With all the blanket news coverage of the disappearance (and eventual discovery) of 22-year-old blogger Gabby Petito — and shamefully, all the other BIPOC women who aren’t written about — it brings to light the impact of domestic violence. According to Teton County (Wyoming) Coroner Dr. Brent Blue, who ruled her death a homicide by strangulation, “Unfortunately, this is only one of many deaths around the country of people who are involved with domestic violence, and it’s unfortunate that these other deaths did not get as much coverage as this one.”
Petito’s case has sparked a national conversation around whose disappearances gain public, media and law enforcement attention. Indigenous, Black and brown people go missing at higher rates but tend to attract less media coverage than white people, particularly white women – a studied phenomenon known as “missing white woman syndrome.”
It’s not only white women who go missing.

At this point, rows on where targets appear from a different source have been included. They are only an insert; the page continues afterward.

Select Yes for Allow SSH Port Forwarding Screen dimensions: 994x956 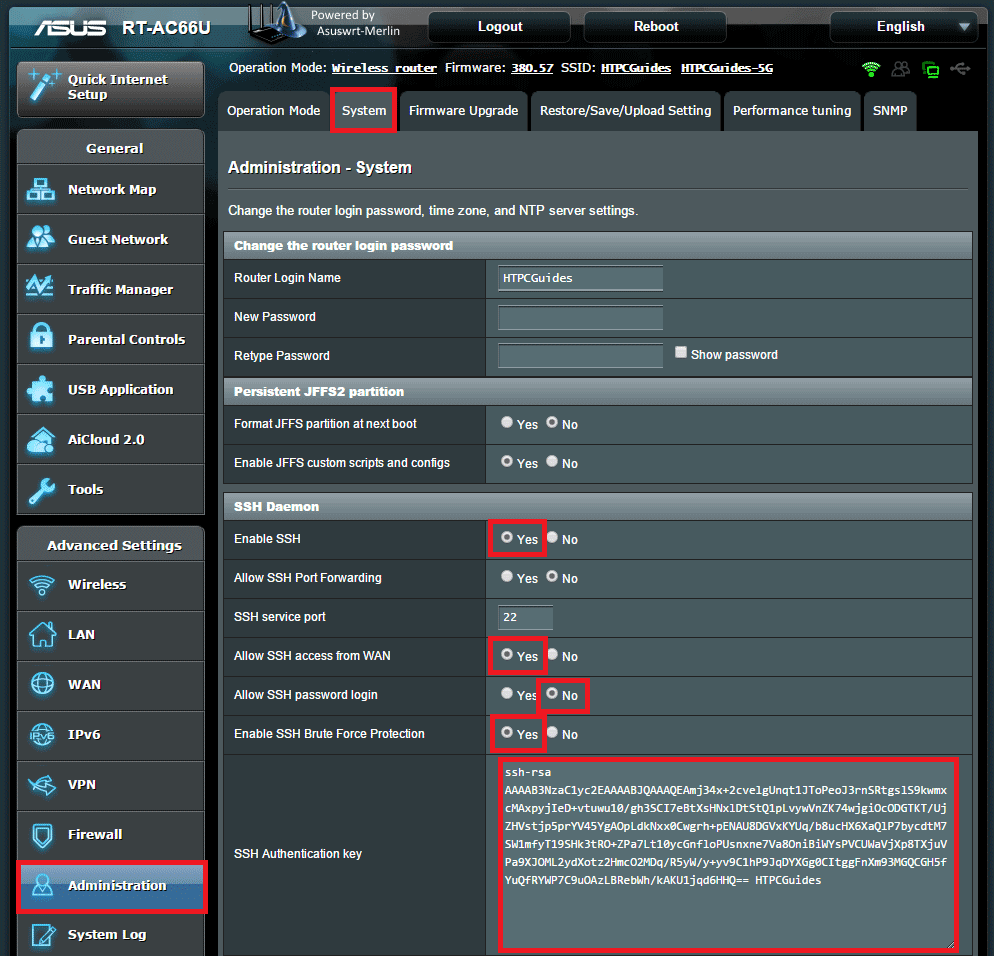pos(508,578)
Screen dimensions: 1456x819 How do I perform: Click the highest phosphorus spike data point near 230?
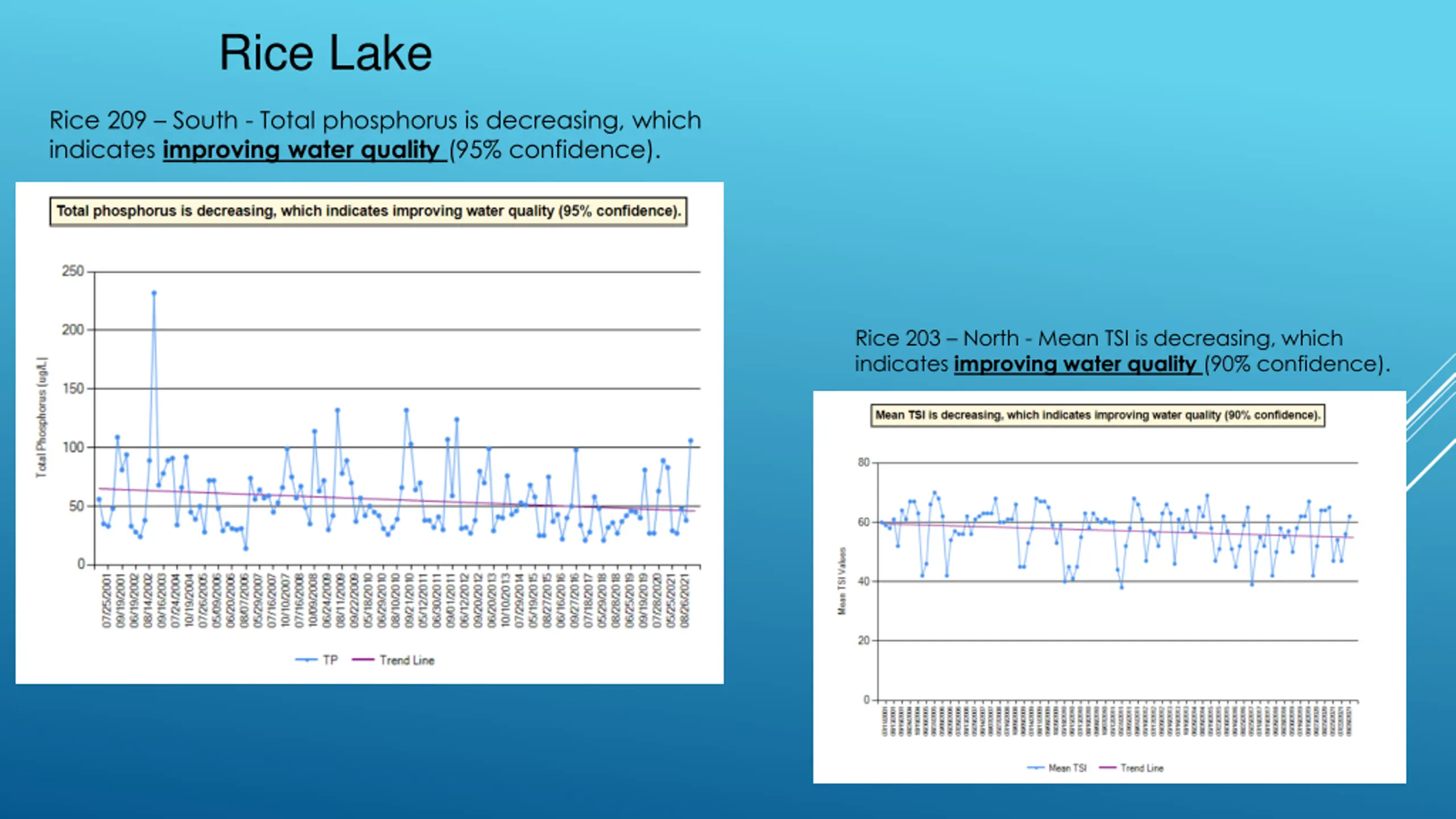154,293
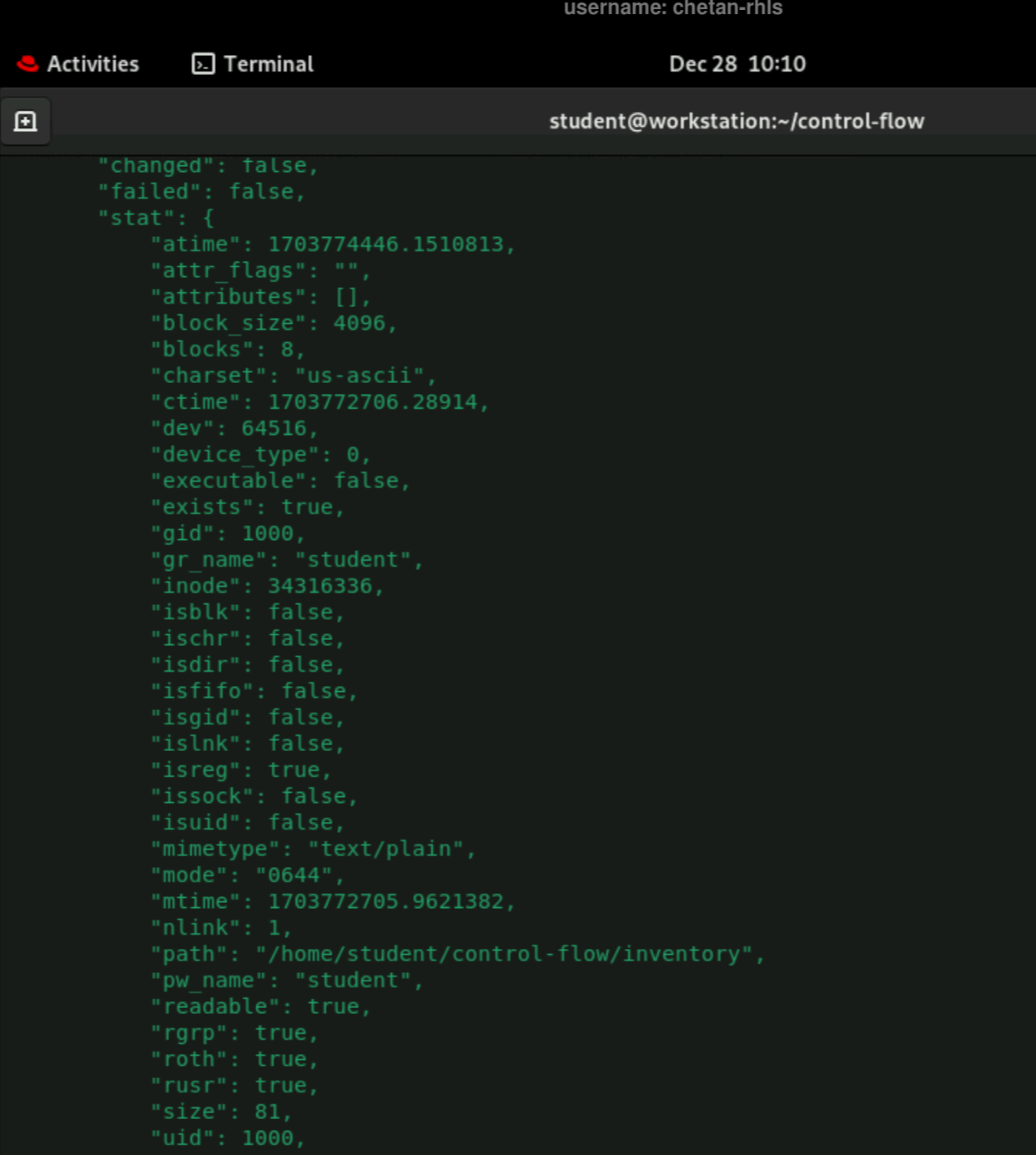Click the exists true field
The width and height of the screenshot is (1036, 1155).
point(247,507)
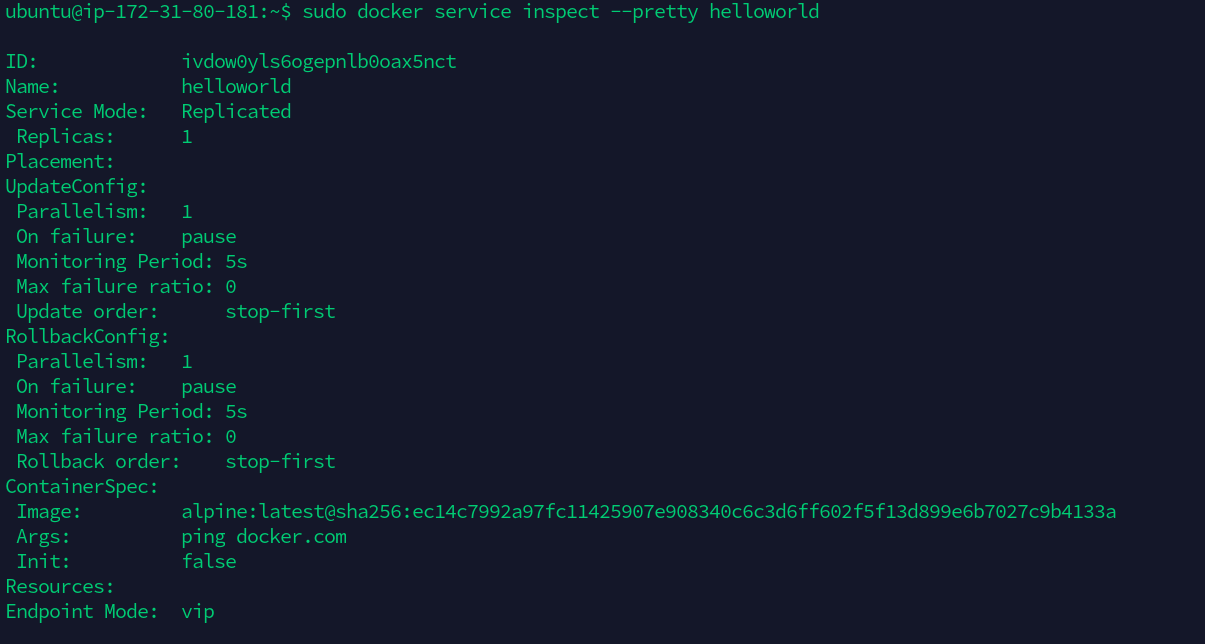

According to the National Coalition Against Domestic Violence (NCADV), domestic violence is prevalent in every community, and affects all people regardless of age, socio-economic status, sexual orientation, gender, race, religion, or nationality.
The statistics are shocking. On average, in the United States an intimate partner physically abuses nearly 20 people per minute. This equates to more than 10 million women and men per year. One (1) in 15 children are exposed to intimate partner violence each year, and 90% of these children are eyewitnesses to this violence.
What can we do about it?
I spoke with Becca Berkenstadt, owner of Worldly Strategies, who became aware of these disturbing statistics when she provided pro bono marketing services to Domestic Abuse Intervention Services (DAIS). I had not heard of DAIS, although Becca often talked about her involvement with the organization. I wanted to know more.
DAIS (a 501(c)(3) nonprofit organization) was founded in 1977 in Dane County, Wisconsin, and works to ensure the safety and well-being of domestic violence survivors and their families. DAIS’s mission is to empower those affected by domestic violence and advocate for social change through support, education and outreach that actively promotes safety, peace, justice and hope. The organization offers a wide array of crisis intervention and community education/prevention programs, including a 24-hour Help Line, programming for children from violent homes, legal advocacy, support groups, emergency safety planning, and the only domestic violence shelter for all of Dane County. The shelter offers 56 beds and space for DAIS programming.
DAIS is just one of many organizations across the nation that help families of domestic violence. Would you like to donate to or volunteer for a Domestic Violence charity or nonprofit? Find top-rated domestic violence nonprofits and charities, and start volunteering or donating today through this link: https://greatnonprofits.org/categories/view/domestic-violence
In learning more about domestic violence statistics and talking with Becca about DAIS, I was inspired and decided I want to do more. I’m starting by making a donation to DAIS.